Saved entries:
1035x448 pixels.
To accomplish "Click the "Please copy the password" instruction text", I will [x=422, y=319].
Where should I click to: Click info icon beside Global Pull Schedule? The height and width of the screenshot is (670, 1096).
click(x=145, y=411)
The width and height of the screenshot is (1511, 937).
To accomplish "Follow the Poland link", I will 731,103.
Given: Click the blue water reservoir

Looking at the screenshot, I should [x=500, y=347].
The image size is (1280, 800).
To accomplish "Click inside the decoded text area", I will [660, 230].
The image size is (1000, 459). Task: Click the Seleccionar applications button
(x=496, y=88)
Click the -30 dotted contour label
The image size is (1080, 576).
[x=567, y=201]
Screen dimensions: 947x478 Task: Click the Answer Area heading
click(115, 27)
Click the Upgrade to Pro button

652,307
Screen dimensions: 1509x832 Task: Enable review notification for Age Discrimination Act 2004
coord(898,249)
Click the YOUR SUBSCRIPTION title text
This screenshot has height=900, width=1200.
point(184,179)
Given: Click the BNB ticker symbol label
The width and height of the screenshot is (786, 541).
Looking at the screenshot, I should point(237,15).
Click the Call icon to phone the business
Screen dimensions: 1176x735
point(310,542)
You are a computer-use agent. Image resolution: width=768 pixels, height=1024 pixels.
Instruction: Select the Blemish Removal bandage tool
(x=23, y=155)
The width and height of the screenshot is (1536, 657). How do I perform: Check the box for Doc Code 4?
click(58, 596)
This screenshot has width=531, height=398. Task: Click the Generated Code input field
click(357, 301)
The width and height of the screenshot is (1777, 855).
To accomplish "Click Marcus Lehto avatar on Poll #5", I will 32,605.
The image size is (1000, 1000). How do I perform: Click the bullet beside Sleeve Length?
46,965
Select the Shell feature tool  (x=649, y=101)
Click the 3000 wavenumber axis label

- Exercise directions -
From start to finish, retype the records above with complete accuracy.

- Task output -
1035x448 pixels.
To accomplish "Click the "Please copy the password" instruction text", I will [x=422, y=319].
Where should I click to: Click info icon beside Global Pull Schedule? The height and width of the screenshot is (670, 1096).
click(x=145, y=411)
The width and height of the screenshot is (1511, 937).
To accomplish "Follow the Poland link", I will 731,103.
Given: Click the blue water reservoir

Looking at the screenshot, I should [x=500, y=347].
The image size is (1280, 800).
To accomplish "Click inside the decoded text area", I will [660, 230].
The image size is (1000, 459). Task: Click the Seleccionar applications button
(x=496, y=88)
Click the -30 dotted contour label
The image size is (1080, 576).
[x=567, y=201]
Screen dimensions: 947x478 Task: Click the Answer Area heading
click(115, 27)
Click the Upgrade to Pro button

652,307
Screen dimensions: 1509x832 Task: Enable review notification for Age Discrimination Act 2004
coord(898,249)
Click the YOUR SUBSCRIPTION title text
This screenshot has height=900, width=1200.
point(184,179)
Given: Click the BNB ticker symbol label
The width and height of the screenshot is (786, 541).
Looking at the screenshot, I should point(237,15).
Click the Call icon to phone the business
Screen dimensions: 1176x735
point(310,542)
You are a computer-use agent. Image resolution: width=768 pixels, height=1024 pixels.
Instruction: Select the Blemish Removal bandage tool
(x=23, y=155)
The width and height of the screenshot is (1536, 657). How do I perform: Check the box for Doc Code 4?
click(58, 596)
This screenshot has width=531, height=398. Task: Click the Generated Code input field
click(357, 301)
The width and height of the screenshot is (1777, 855).
To accomplish "Click Marcus Lehto avatar on Poll #5", I will 32,605.
The image size is (1000, 1000). How do I perform: Click the bullet beside Sleeve Length?
46,965
Select the Shell feature tool  (x=649, y=101)
Click the 3000 wavenumber axis label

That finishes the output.